Now let me address this argument about Age-ism. I’m sure you know the old saying: “You can’t teach an old dog new tricks.” Silicon Valley is the very DEFINITION of “new tricks” — the half-life of experience is incredibly short, and unlike other industries, more than 10 years of experience is a liability, not an asset.

As a result, you might as well have asked, “Why aren’t there more autistic psychologists?” or “How come the obese are under-represented in the pole vaulting community?” or “Why aren’t there more 6-foot jockeys in the Kentucky Derby?” In each case, the highlighted characteristic is an enormous liability in that industry.

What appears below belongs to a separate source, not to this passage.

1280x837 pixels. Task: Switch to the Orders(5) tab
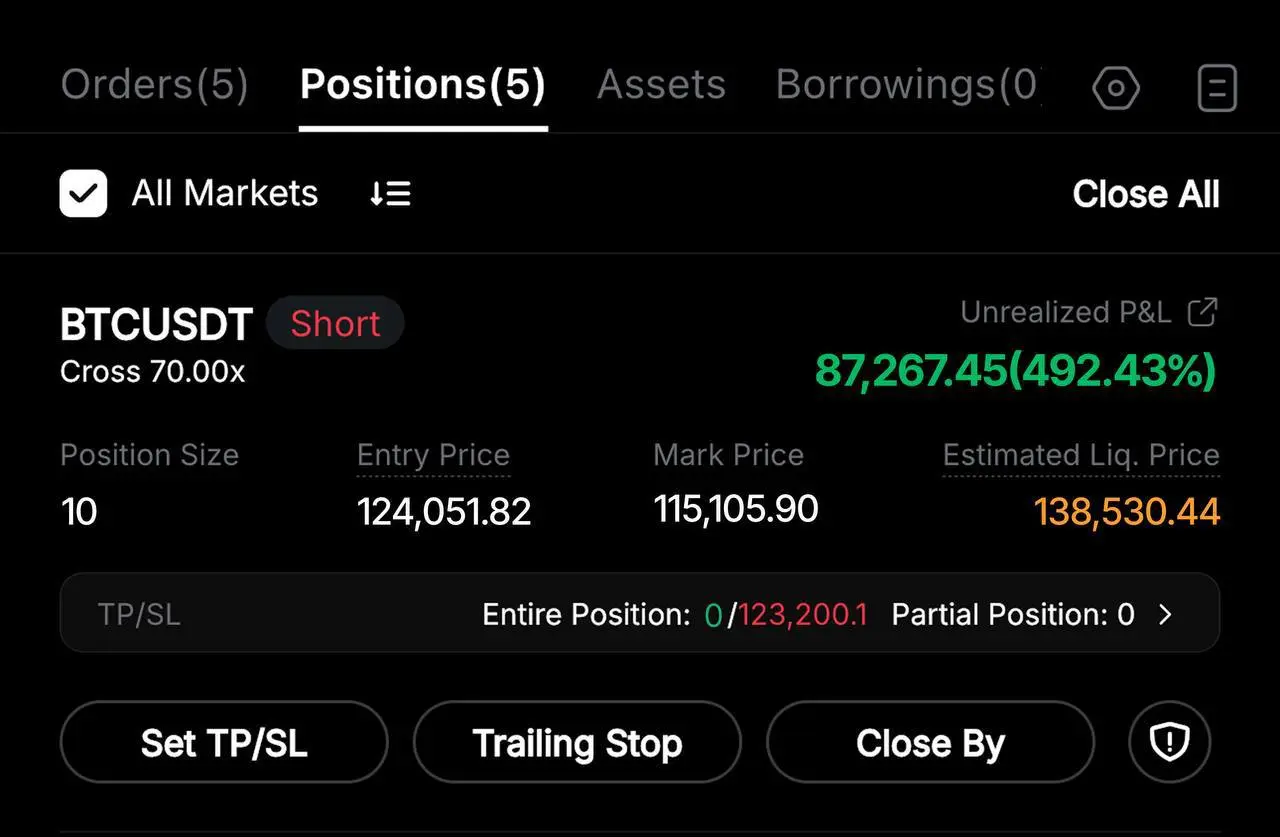(x=154, y=85)
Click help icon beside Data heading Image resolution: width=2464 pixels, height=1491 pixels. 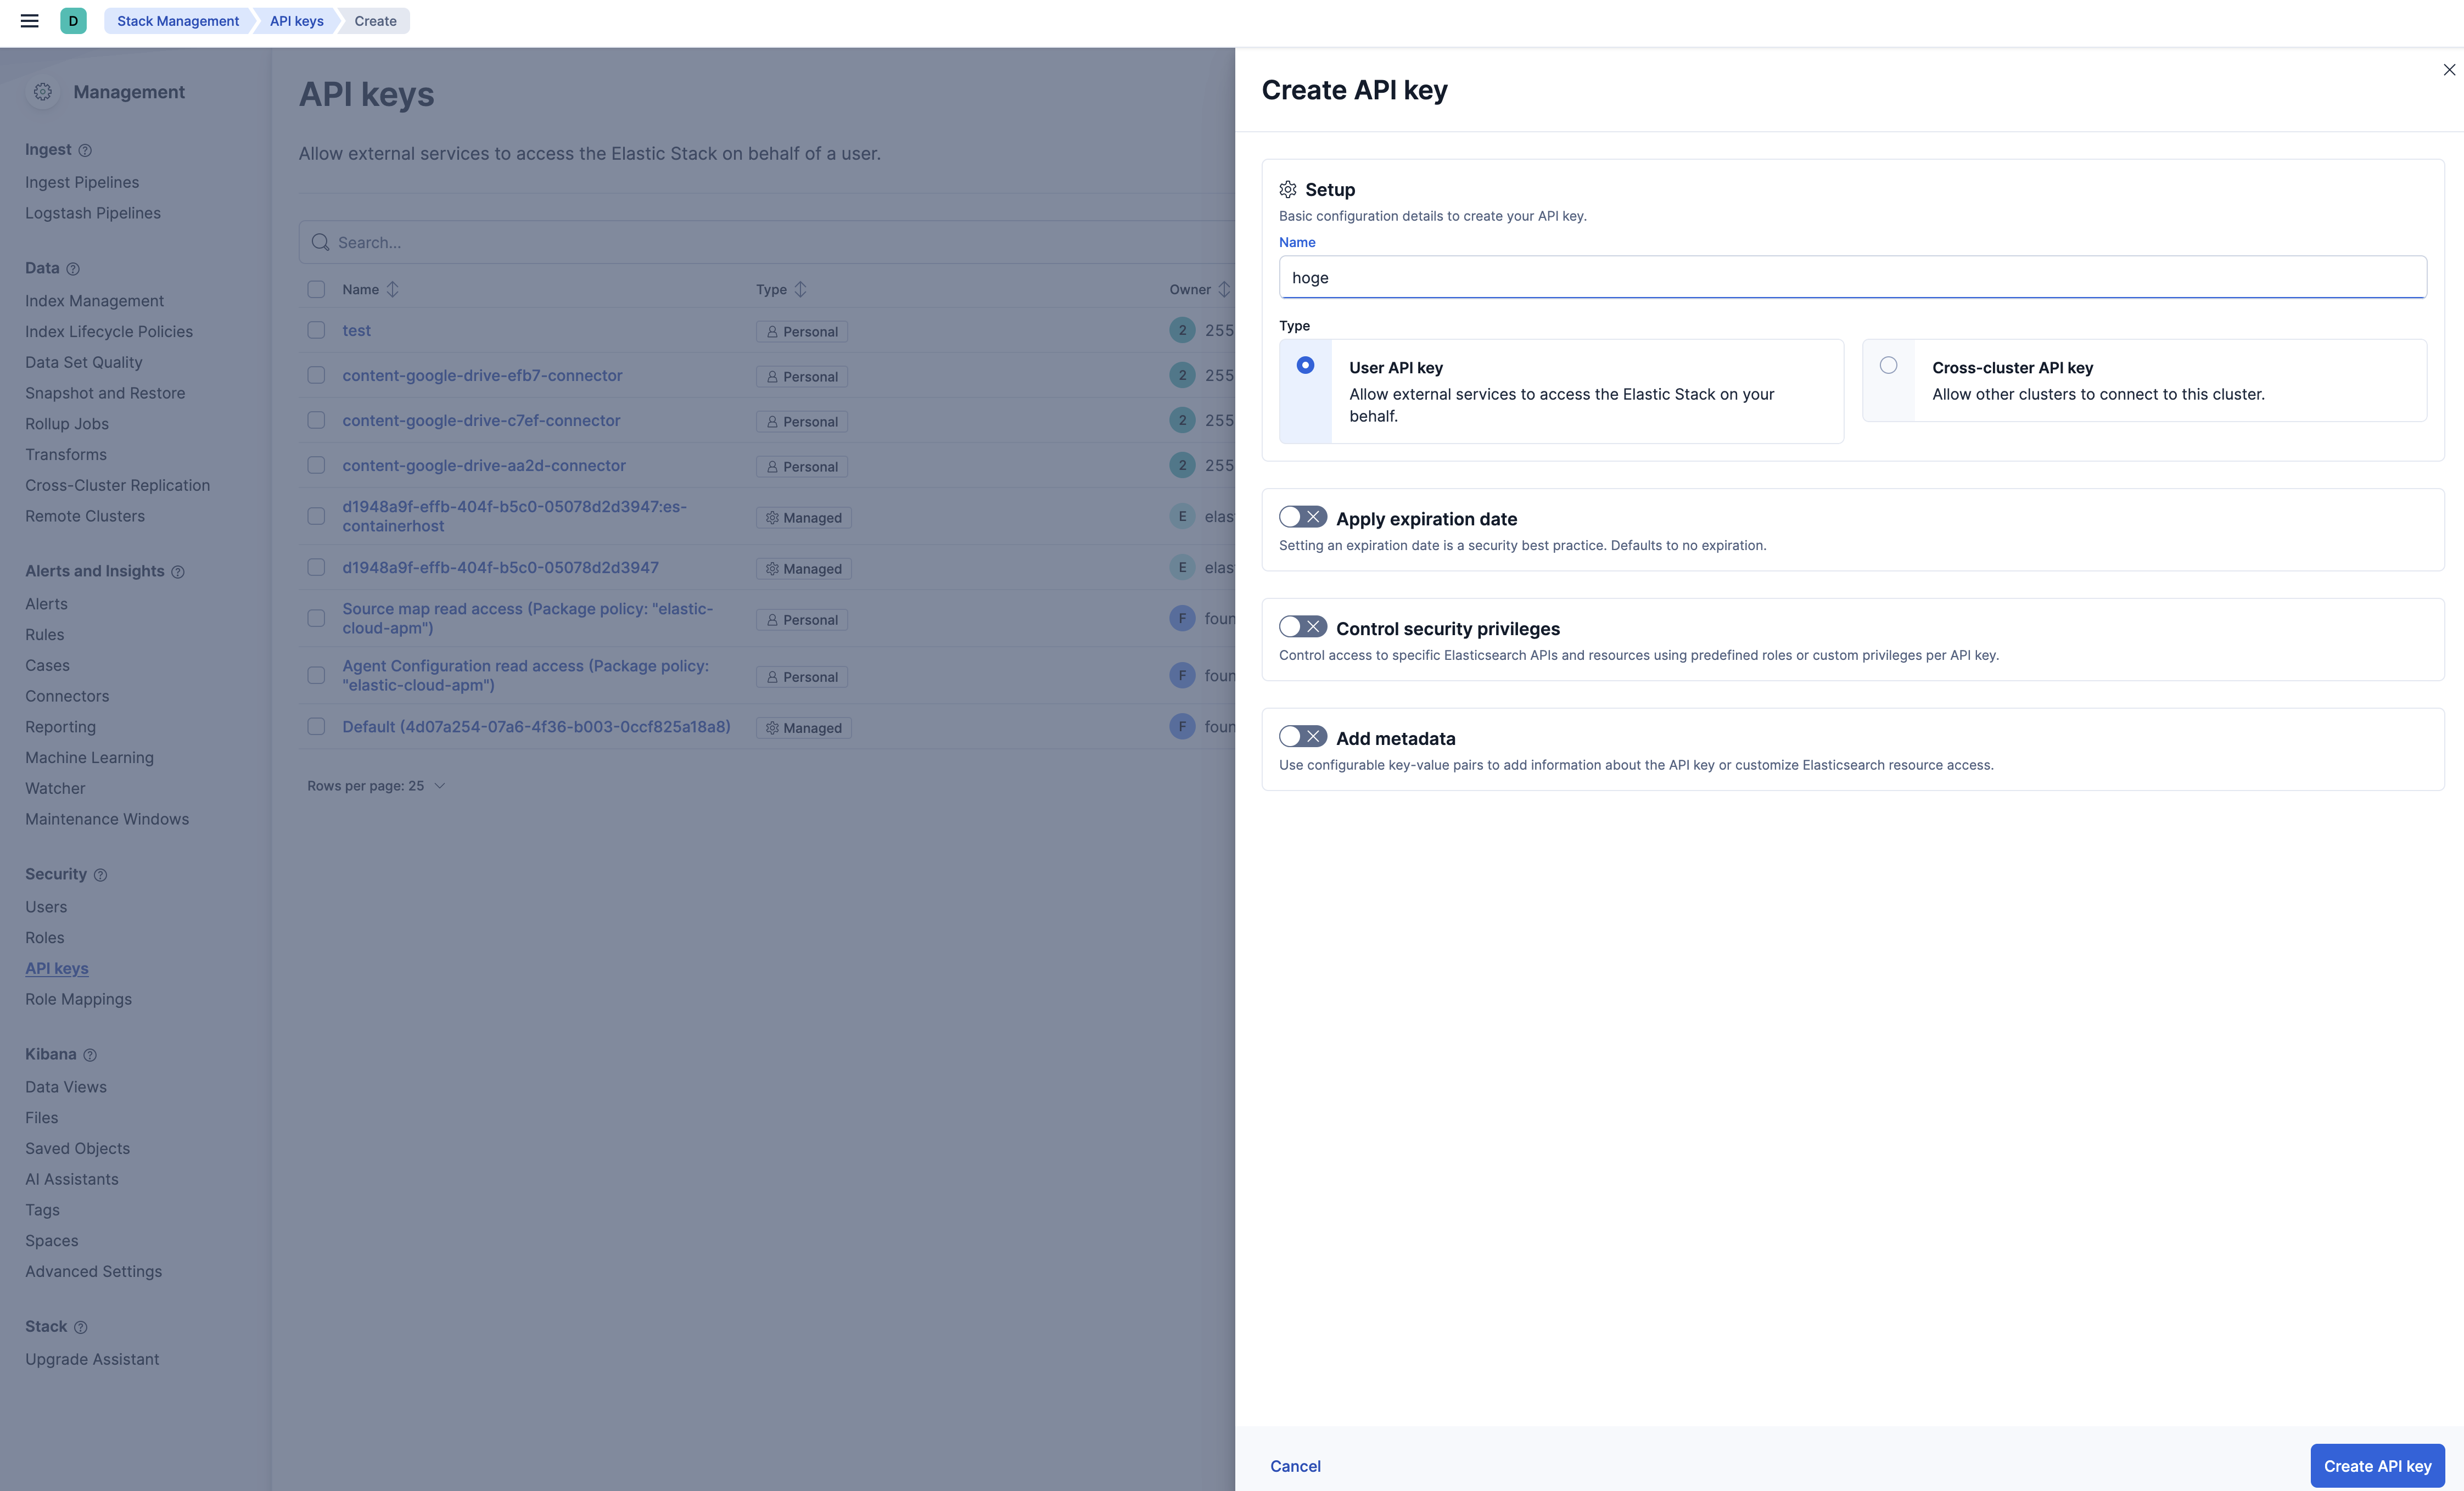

The primary reason you’re complaining about Silicon Valley is NOT because it’s different. It’s because it’s powerful, and complaining about the powerful is always fashionable. (Do you see a lot of outrage about why so many nurses are women? Or so few women are coal miners? Of course not.)

Like it or not, it gets harder to embrace new paradigms as you get older. I’m 42 and I see it in myself — I naturally fall back upon what I already know. I fit patterns to my worldview, more than the other way around. As a result, I am less likely to create some earth-shattering new idea, even if I am better at refining existing ideas. (For what it’s worth, I’m also less prone to work crazy hours, have more outside-of-work responsibilities, and likely cost more.)

Finally, Silicon Valley is trying to find the people who will invent the Next Big Thing. Younger people are as-yet untested, and hope remains that they might be the next phenom. For older people, their record speaks for itself — which is why (as you mention in your article) only those with stellar track record are pursued.

This really isn’t Silicon Valley conspiring against older workers, for no good reason. It’s simply that younger workers have what Silicon Valley needs, much more so than older workers.